Rex Browning is a people person, a man respected for his high character.

Browning’s love of family has been evident throughout his life. He included them in his business endeavors. He was an Ottawa Main Street icon for more than 60 years before retiring this past Saturday.

Rex’s Barber Shop withstood the test of time. Browning opened the shop in 1960.

Browning semi-retired a few years ago, handing the reigns of the “family shop” to his daughter, Suzanne. Browning, 81, hung up the clippers for good after a long career.

“It was never a job,” Browning said. “It was a fun life. I enjoy being around people. It is a good place to be (on Main Street).”

Browning was not just a person who cut hair, but somebody the public trusted for his sincerity and keeping conversations private.

Jean Browning, his wife, said he would not even reveal certain conversations with her.

“Whenever they would talk to him about things that were personal, he always said, ‘I have two ears, one to go in and one to go out,’ ” she said. “They could trust he wouldn’t (tell others). With all the people that came in, you made real relationships. It was not like come in and get a haircut and be gone. They were real relationships.

"Whenever they would come in and have a death in the family, they always wanted to talk to him about it.”

Browning said he never once thought about leaving the business or Ottawa throughout his 60-year career.

“People accepted me,” he said. “I never thought about anything else. I grew up halfway between here and Lawrence. This is as far south as I got. I was making money. I enjoyed talking to the people.”

Browning learned how to how to cut and style all the hair fads but was known for his flat tops.

“When I first started I did lots and lots of flat tops,” he said. “I had to learn how to do the long hair in the '60s. I used to cut a lot of women’s hair.”

A friendly lure

Browning, who grew up on a farm in north Franklin County, was not sure of his future in high school.

Browning, a 1957 graduate of Appanoose High School, was talked into attending barber school by a friend.

“He went to school a couple of years before I got out,” he said. “He seemed to enjoy it. I thought that is what I will do too. On Nov. 4, 1957, is when I started right out of high school. I was 17. At that time, you had to have an apprenticeship. I did that in Kansas City.”

Browning returned to Ottawa in 1960 as a married man and with a career.

Rex’s Barber Shop has always been a family business. Rex Browning, second from left, is joined in the business by granddaughter Allie Browning, daughter Suzanne Watts, and grandson Riley Browning.

Browning bought into a partnership in 1960 with Harold Bones, who was a barber school classmate.

He said he paid $50.

“Kansas State Bank owned that building and tore it down to put in a drive-thru window,” he said.

He spent four years at the N. Main Street location.

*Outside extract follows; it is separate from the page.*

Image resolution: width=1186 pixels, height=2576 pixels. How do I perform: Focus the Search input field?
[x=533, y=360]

“At that time, my brother came to work with me at Rex’s,” Browning said.

He purchased a building at 116 S. Main and spent more than 30 years there. He also purchased the 118 S. Main property and rented it for 15 years. In 1999, he expanded the business with Suzanne and moved next door.

Browning said he purchased the building they are in now as a spare so he would never be without a place to cut hair.

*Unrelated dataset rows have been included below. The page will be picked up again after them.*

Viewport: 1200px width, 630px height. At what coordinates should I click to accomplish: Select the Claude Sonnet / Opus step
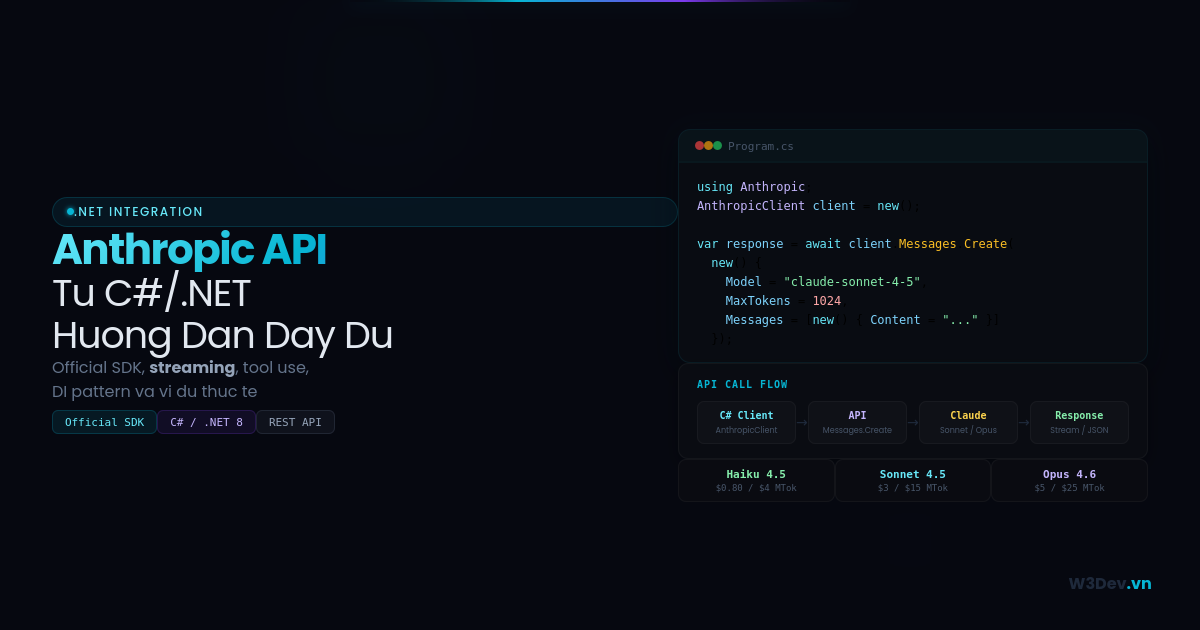pos(968,422)
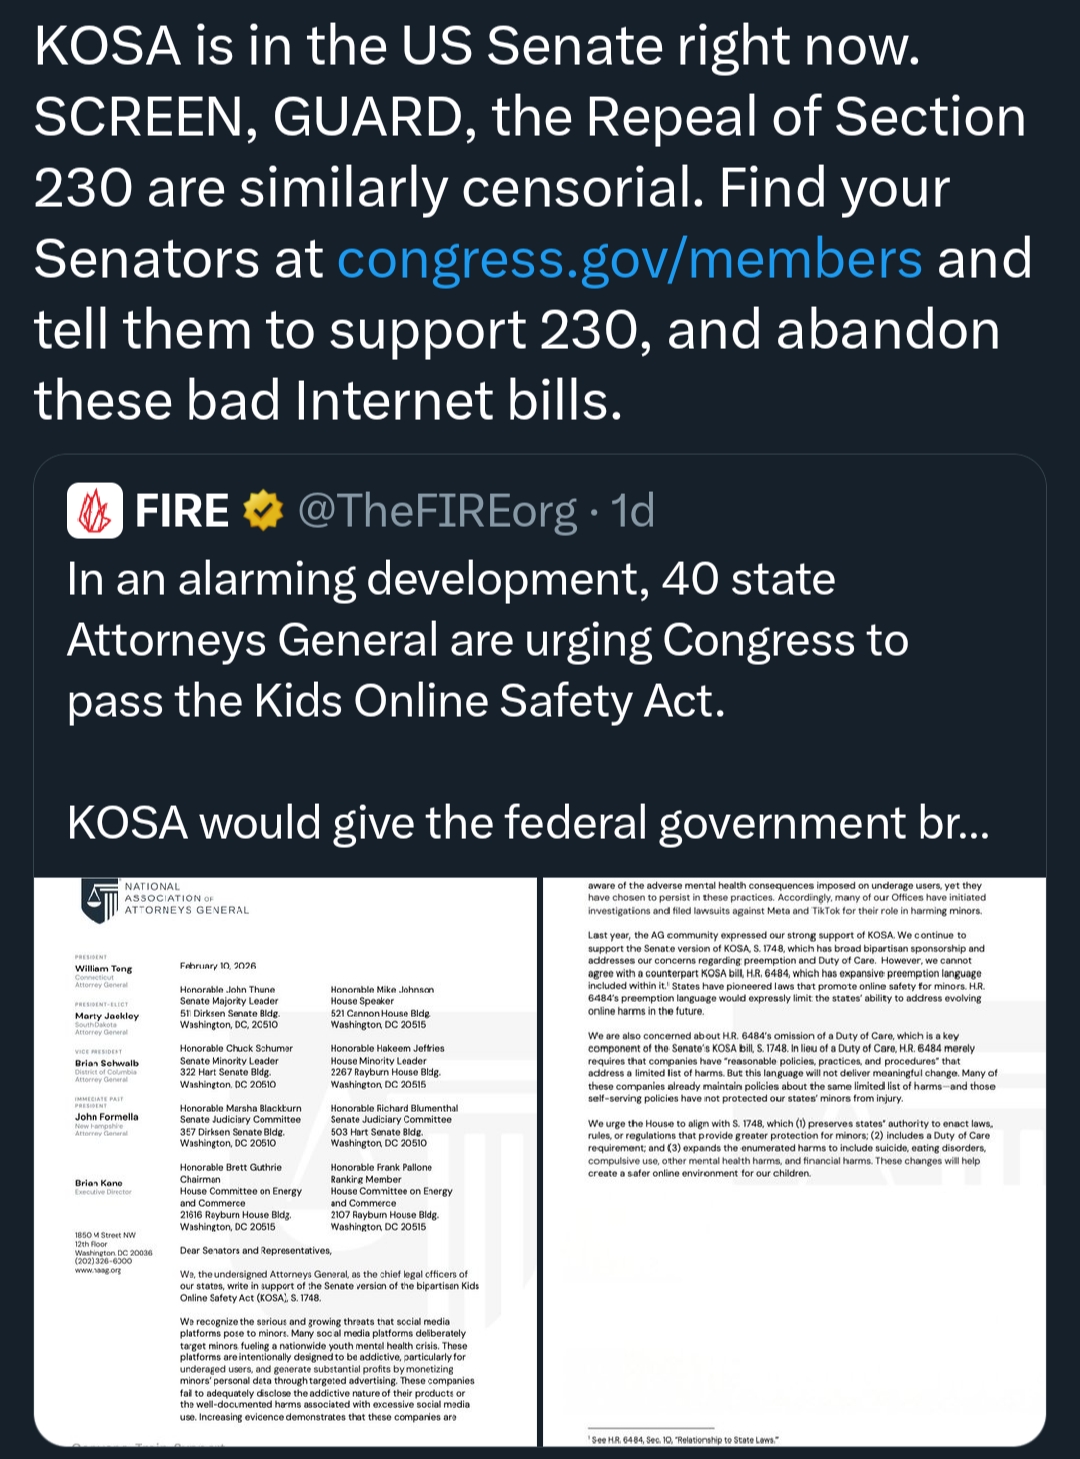Click the February 10, 2026 letter date
Image resolution: width=1080 pixels, height=1459 pixels.
point(218,966)
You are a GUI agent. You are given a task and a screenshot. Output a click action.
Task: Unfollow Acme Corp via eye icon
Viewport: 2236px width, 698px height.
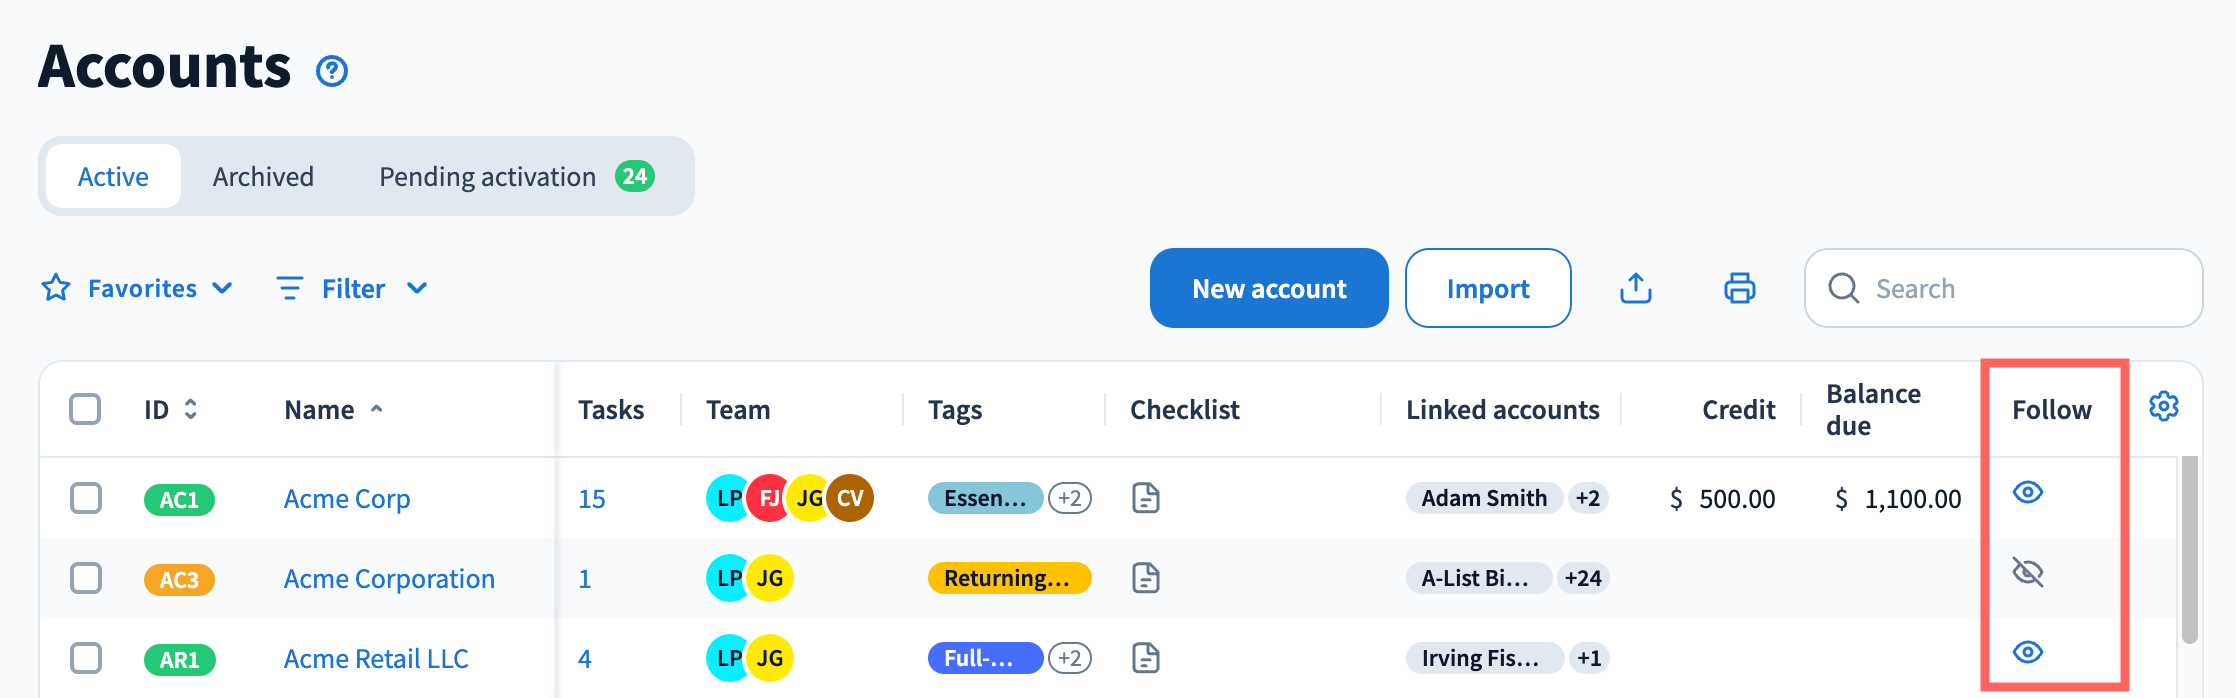pyautogui.click(x=2028, y=492)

Later, his brother-in-law joined him in the business.

A family shop

Not only did generation of families come for hair cuts, but he made it his family business.

His son, Russ, joined after high school in the 1980s. Soon afterward, Suzanne joined her brother and father.

Later, daughter-in-law Wendy was in the fold. That led her children and Browning’s grandchildren, Riley and Allie, to follow in the family footsteps.

“We have always had part of our family in the shop,” Jean said.

Browning said it was nice to work with his family.

“Very proud of all of them,” he said. “They were always in here with me.”

The founding father of the business may have hung up the clippers, but the Browning influence still lives on Ottawa’s Main Street.